GIVEN INSTRUCTION: Copy the material below word for word, starting at its first line and stopping after the line that contains "pos(1290,187)", with both ends included. Leave the pictures out.

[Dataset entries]
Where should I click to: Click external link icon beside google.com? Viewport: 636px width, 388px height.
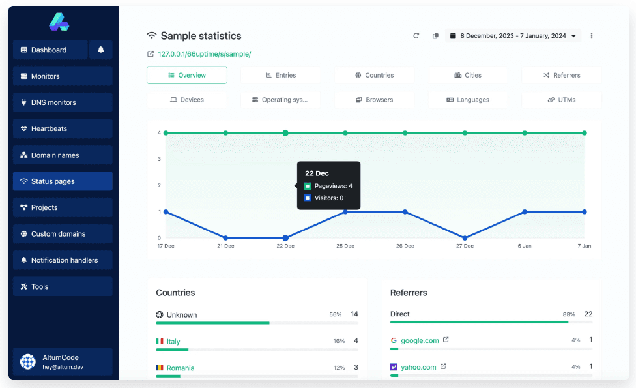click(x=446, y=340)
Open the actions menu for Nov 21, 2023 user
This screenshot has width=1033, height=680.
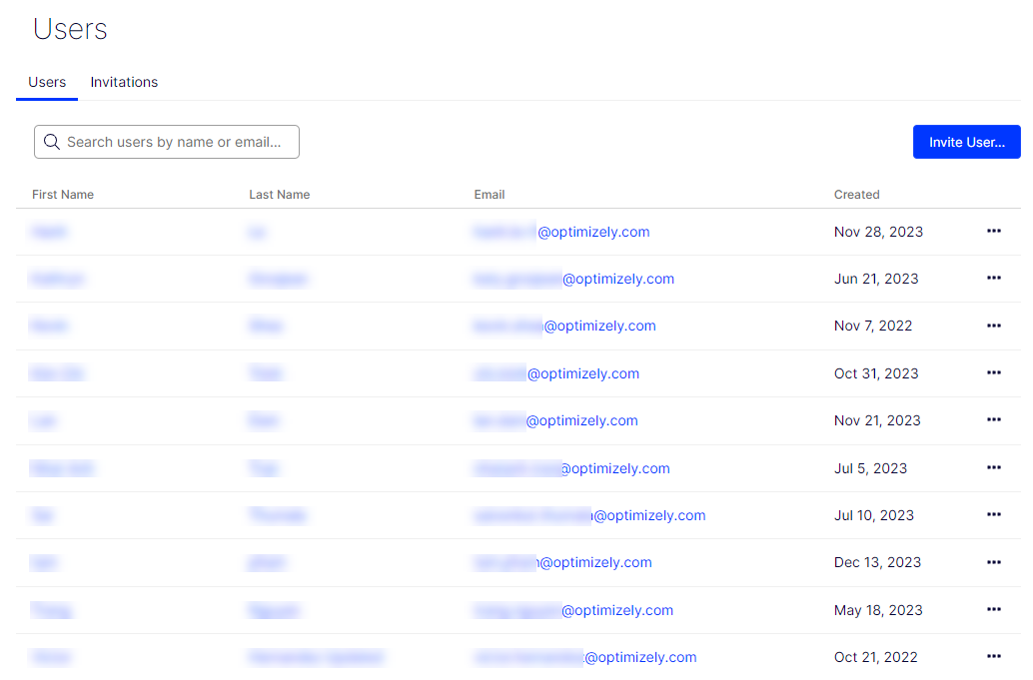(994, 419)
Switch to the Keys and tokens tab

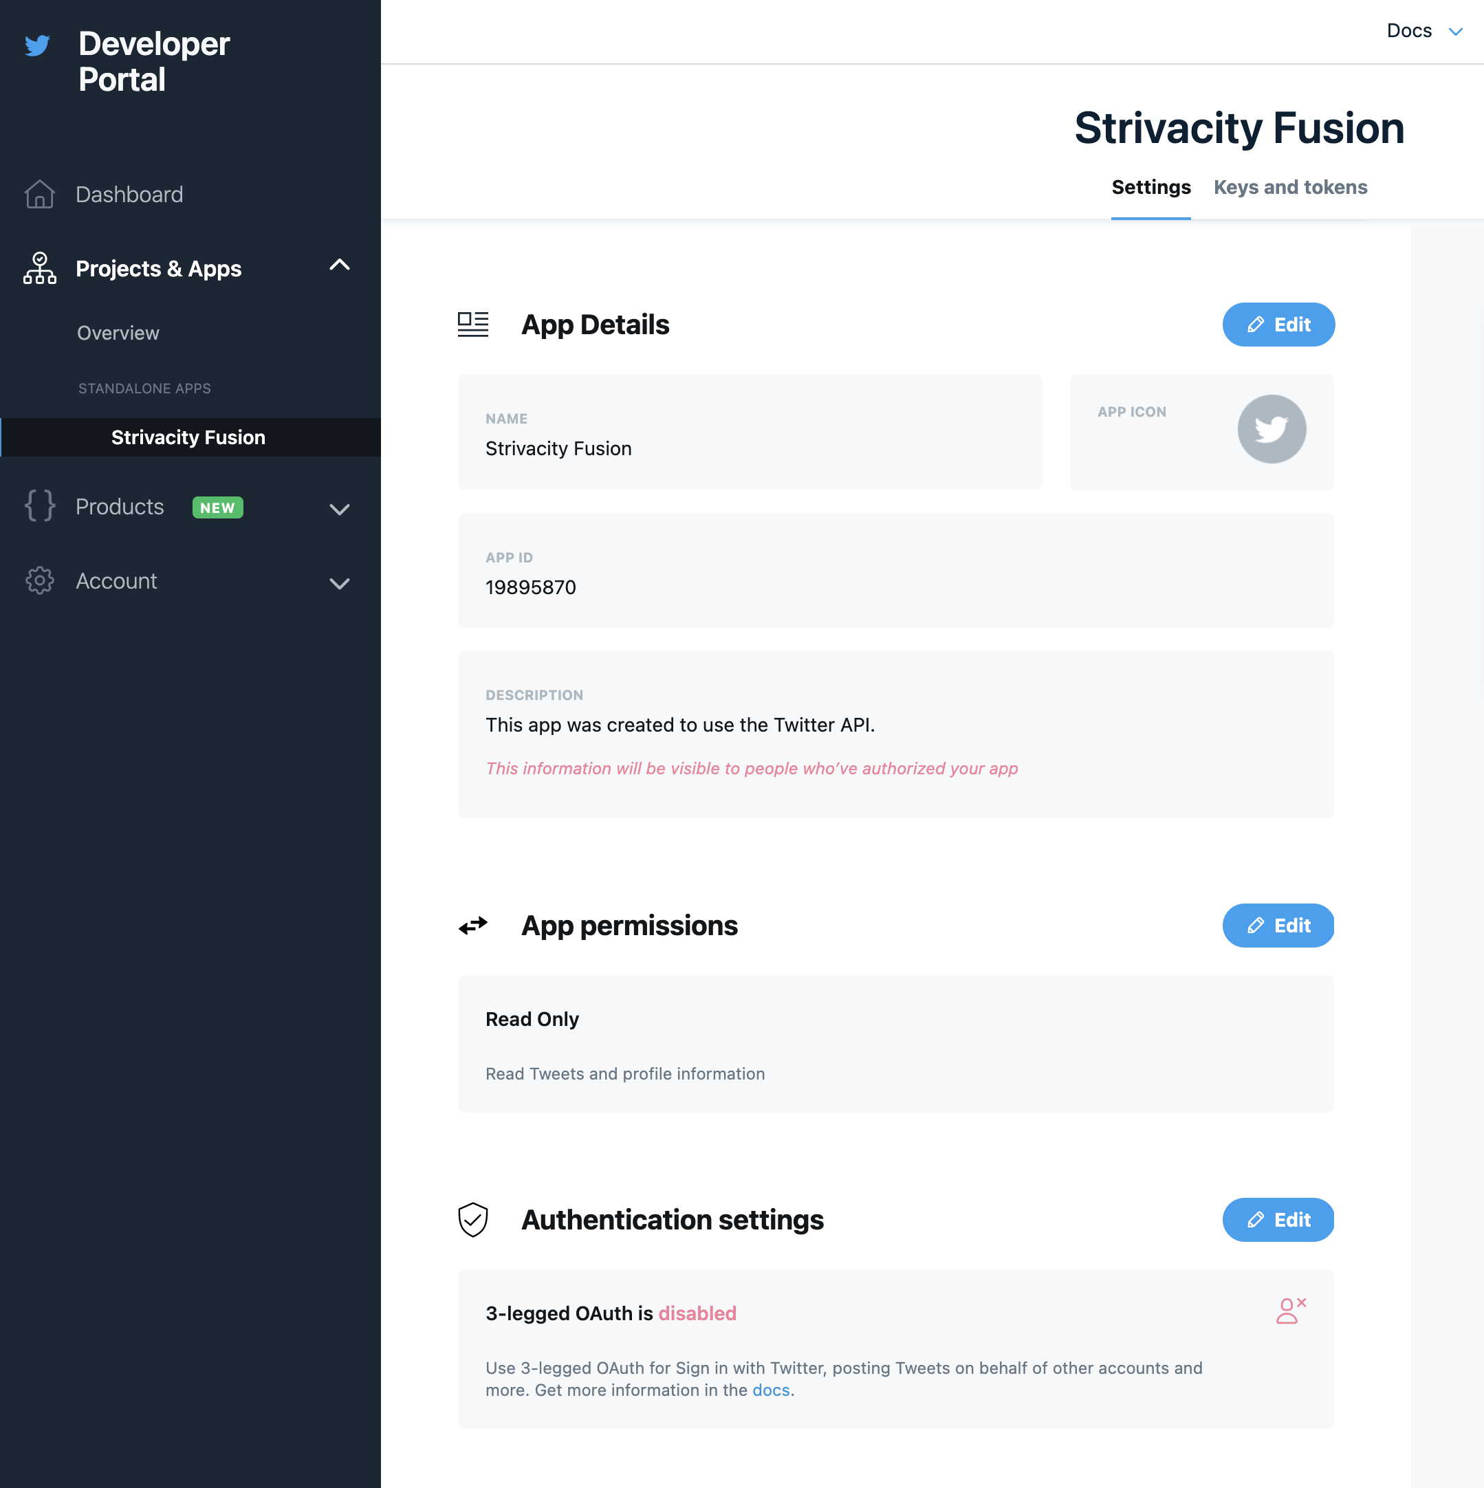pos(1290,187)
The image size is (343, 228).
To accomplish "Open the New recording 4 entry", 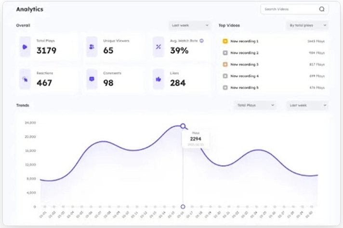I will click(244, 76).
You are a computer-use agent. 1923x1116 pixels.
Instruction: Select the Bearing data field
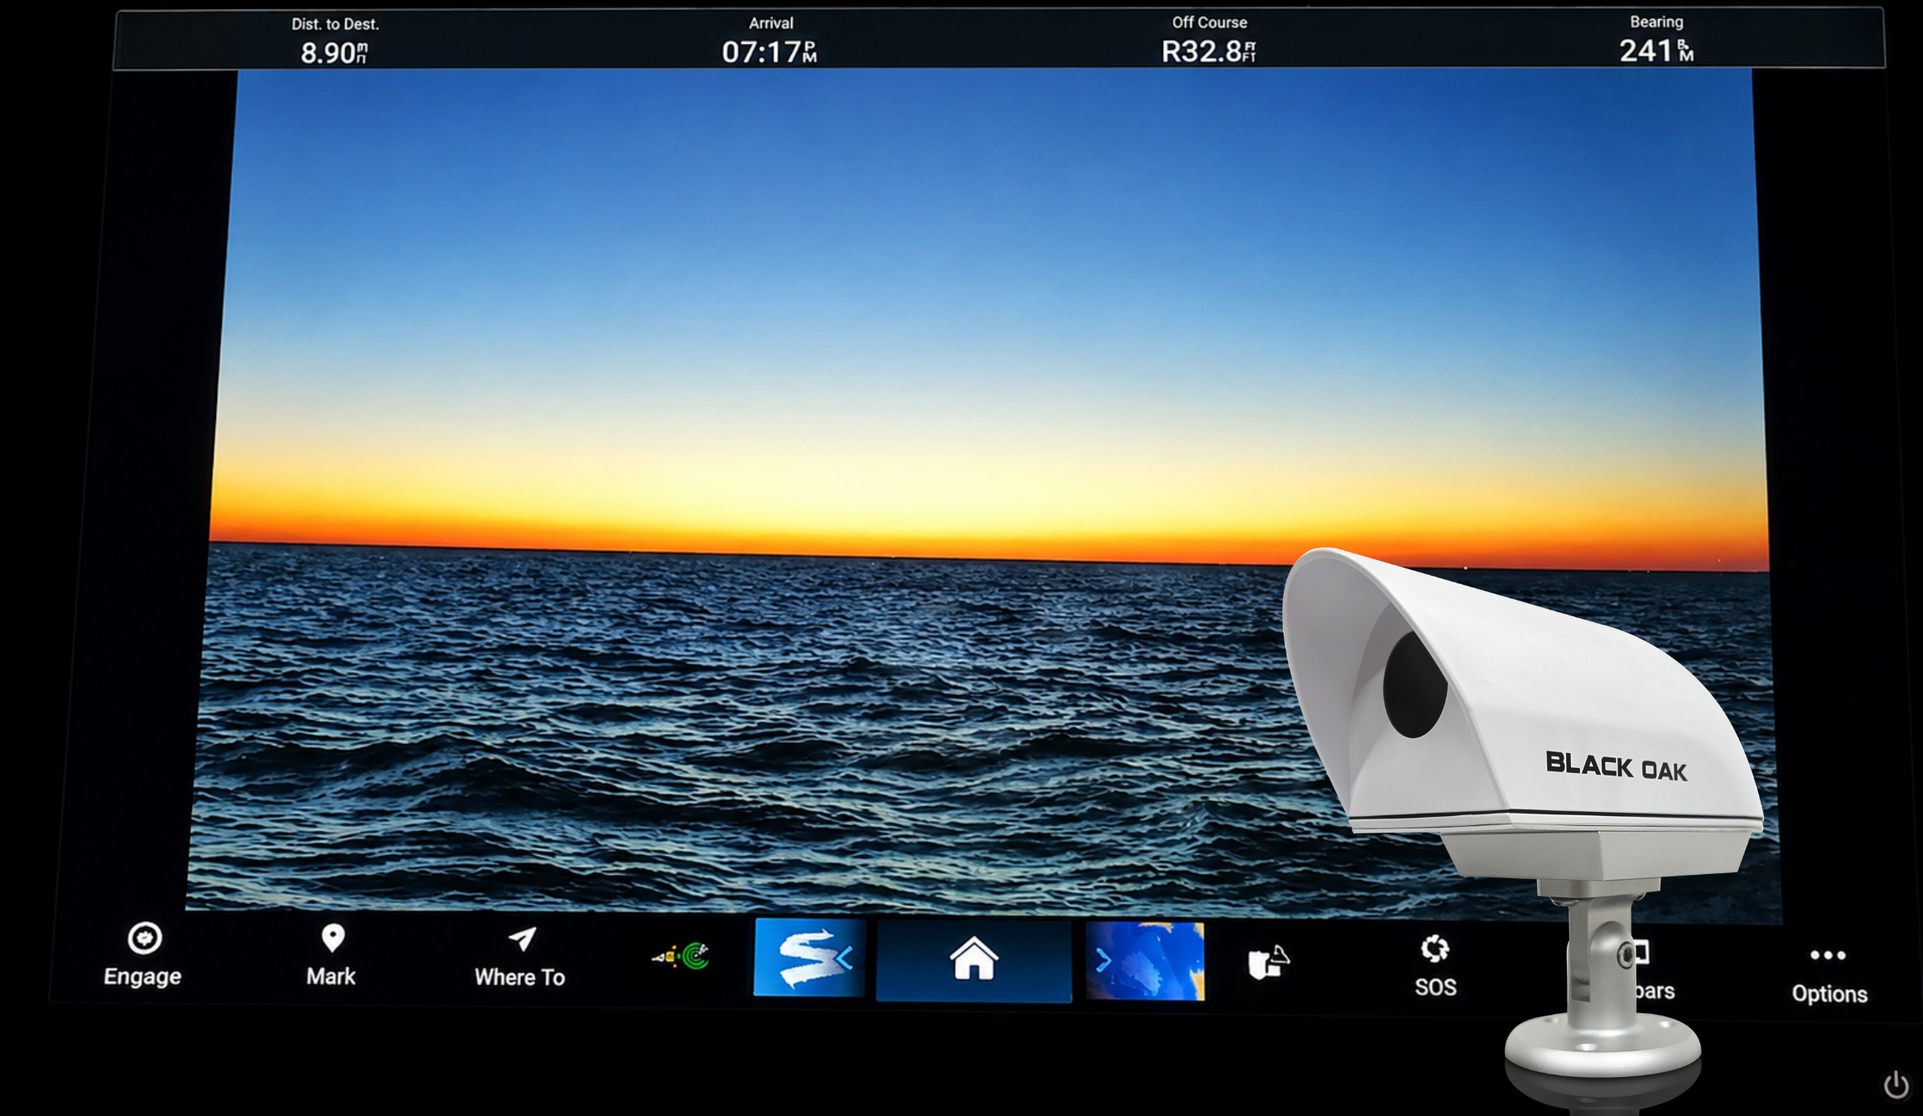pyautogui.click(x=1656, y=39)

REPLY TO THE EXERCISE:
Where should I click to: Click external link icon beside google.com? Viewport: 636px width, 388px height.
click(x=446, y=340)
Open the actions menu for Nov 21, 2023 user
This screenshot has width=1033, height=680.
(994, 419)
Switch to the Keys and tokens tab

pos(1290,187)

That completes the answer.